**SELECTED EXCERPT**
=== Begin Enclosure ===

Uses linear combinations of basis functions, such as linear, cubic, thin-plate spline, Gaussian, multiquadric, and inverse-multiquadric. These basis functions are observed to be accurate for highly nonlinear output responses but not for linear output responses.

To remedy this deficiency, in HyperStudy, a Radial Basis Function model is augmented with a polynomial function.
$f\left(x\right)=\sum _{i=1}^{n}{\lambda }_{i}\varphi \left(‖x-{x}_{i}‖\right)+\sum _{j=1}^{n}{c}_{j}{p}_{j}\left(x\right)$

where $n$ is the number of sampling points, $x$ is a vector of input variables, ${x}_{i}$ is the ith sampling point, $‖x-{x}_{i}‖$ is the Euclidean norm, $\varphi$ is a basis function, and ${\lambda }_{i}$ is the coefficient for the ith basis function. ${p}_{j}\left(x\right)$ is a low-order (constant or linear) polynomial function; $k$ is the total number of terms in the polynomial, and $cj\left(j=1,2...k\right)$ are the unknown coefficients.

## Usability Characteristics

• Attempts to go through the exact sampling points, and in general, the residuals are small, if not zero. As a result, diagnostic measures using only the complete input matrix do not produce meaningful values. Cross-validation results provide some diagnostics using a special scheme using only the input points. To get detailed diagnostics on the quality of a Radial Basis Function Fit, it is suggested that you use a testing matrix.
• Suitable for modeling highly nonlinear output response data that does not contain numerical noise.

=== End Enclosure ===

**WHAT TO WORK ON**
Continue the HyperStudy passage on the Radial Basis Function model from the point where it stops.

**EXERCISE DATA**
=== Begin Enclosure ===

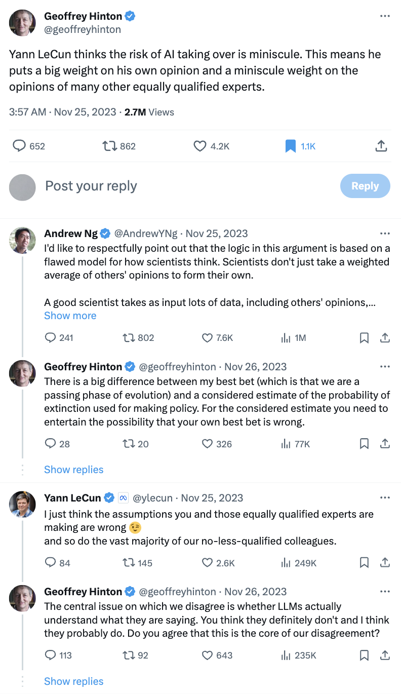401x694 pixels.
Task: Bookmark Andrew Ng's reply
Action: (364, 337)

=== End Enclosure ===

**ANSWER AREA**
• Applicability of HyperKriging and Radial Basis Function methods are similar in terms of physics (they both are suggested for highly nonlinear output responses with no noise). It is suggested that you use HyperKriging for large studies that contain a large number of sampling points, whereas, Radial Basis Function is suggested for studies with a large number of variables.
Note: As a result, Radial Basis Function Fit are evaluated faster than HyperKriging Fits when used in approaches.

## Settings

In the Specifications step, Settings tab, change method settings.
Note: For most applications the default settings work optimally.
Parameter Default Range Description
Augmented Function Constant
• Constant
• Linear
• Custom
Type of augmented function.
Maximum Points 2000 >=100 Maximum number of points for building Radial Basis Function; if number of building points is larger than maxnpt, then the point reduction algorithm is activated and a warning message is shown; the purpose of introducing maxnpt is to reduce computational effort for large scale problems.